Furthermore, it is important to note that deep squats are not necessary to achieve fitness goals. There are alternative exercises and squat variations that can be equally effective without putting strain on the hip joints. Additionally, while yoga can be beneficial for flexibility and strength, it is not a remedy for anatomical limitations and should not be seen as a solution for individuals with deep hip sockets.
In a study by McGill, a renowned spine biomechanics professor, it was noted that individuals with Celtic hips can generate tremendous power from a more upright stance due to their deep sockets.
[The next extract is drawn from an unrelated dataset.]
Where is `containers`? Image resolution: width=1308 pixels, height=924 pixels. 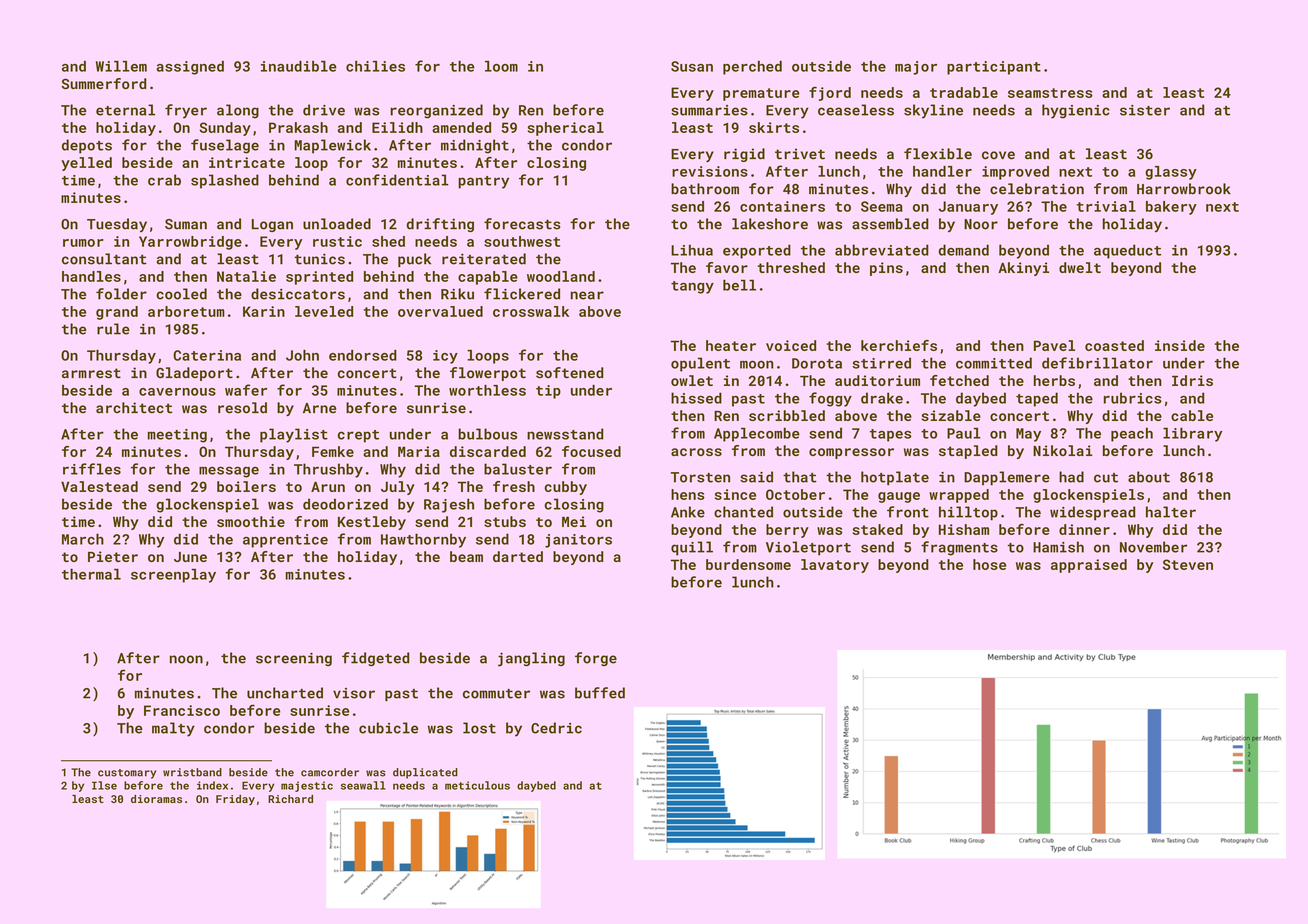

This is evident in sports like golf and traditional activities like caber tossing, which are popular among populations with Celtic ancestry.
In conclusion, it is crucial for individuals and fitness professionals to recognize the role of anatomy in exercise and to adapt exercise regimens to suit individual body types. Understanding and respecting the limitations of one's body is key to preventing injury and achieving fitness goals in a safe manner.
McGill, S. M. (2010). Core training: Evidence translating to better performance and injury prevention. Strength & Conditioning Journal, 32(3), 33-46.
Dwyer, M. K., Boudreau, S. N., Mattacola, C. G., Uhl, T. L., & Lattermann, C. (2010). Comparison of lower extremity kinematics and hip muscle activation during rehabilitation tasks between sexes. Journal of Athletic Training, 45(2), 181-190.
Powers, C. M. (2003). The influence of altered lower-extremity kinematics on patellofemoral joint dysfunction: a theoretical perspective. Journal of Orthopaedic & Sports Physical Therapy, 33(11), 639-646.